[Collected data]
--- START ---

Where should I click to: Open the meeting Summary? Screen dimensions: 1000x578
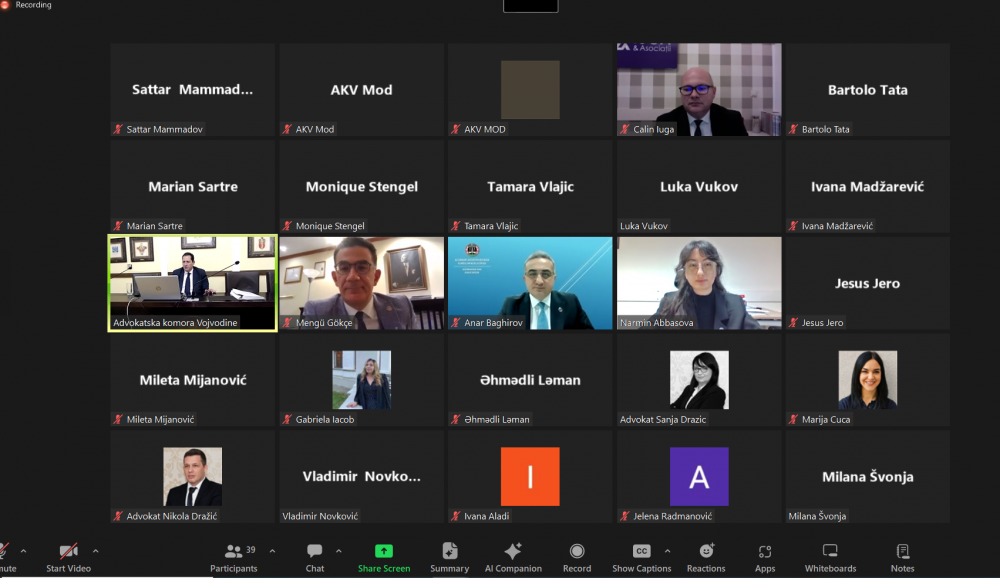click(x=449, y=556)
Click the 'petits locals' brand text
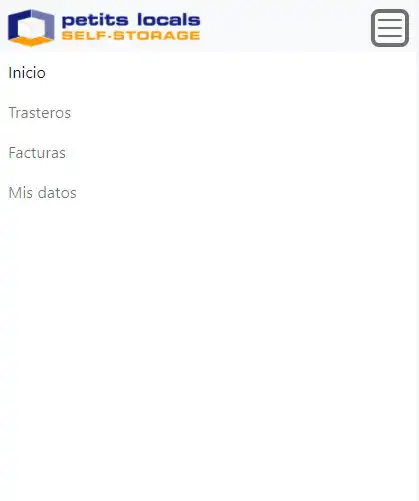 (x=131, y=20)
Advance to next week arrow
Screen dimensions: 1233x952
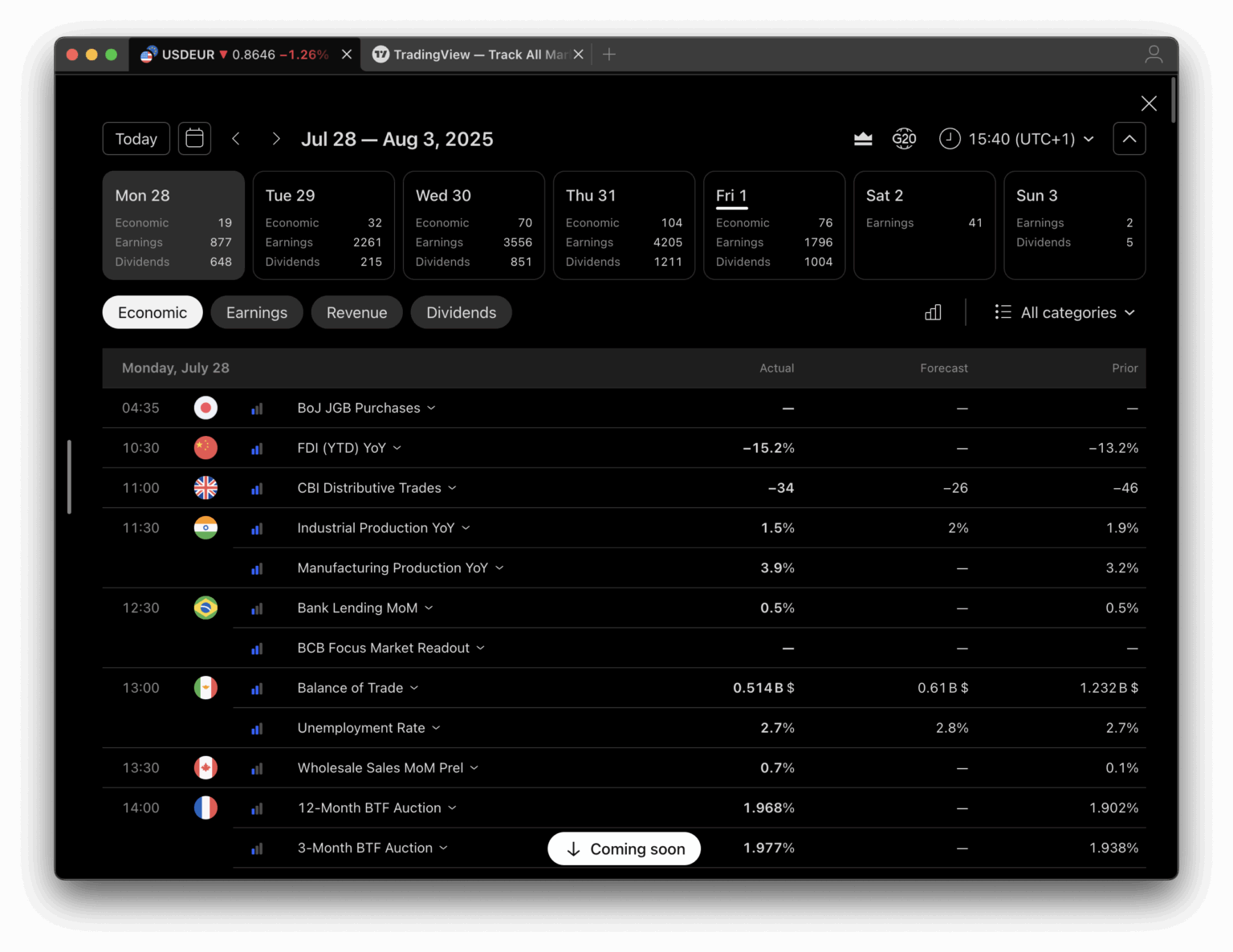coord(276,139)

--- END ---

§ EXERCISE AIM: Return all the data above as written, leaving out only the pictures.

§ SOLUTION TO THE EXERCISE:
Where should I click to: Open the meeting Summary? Screen dimensions: 1000x578
click(x=449, y=556)
Click the 'petits locals' brand text
 (x=131, y=20)
Advance to next week arrow
Screen dimensions: 1233x952
coord(276,139)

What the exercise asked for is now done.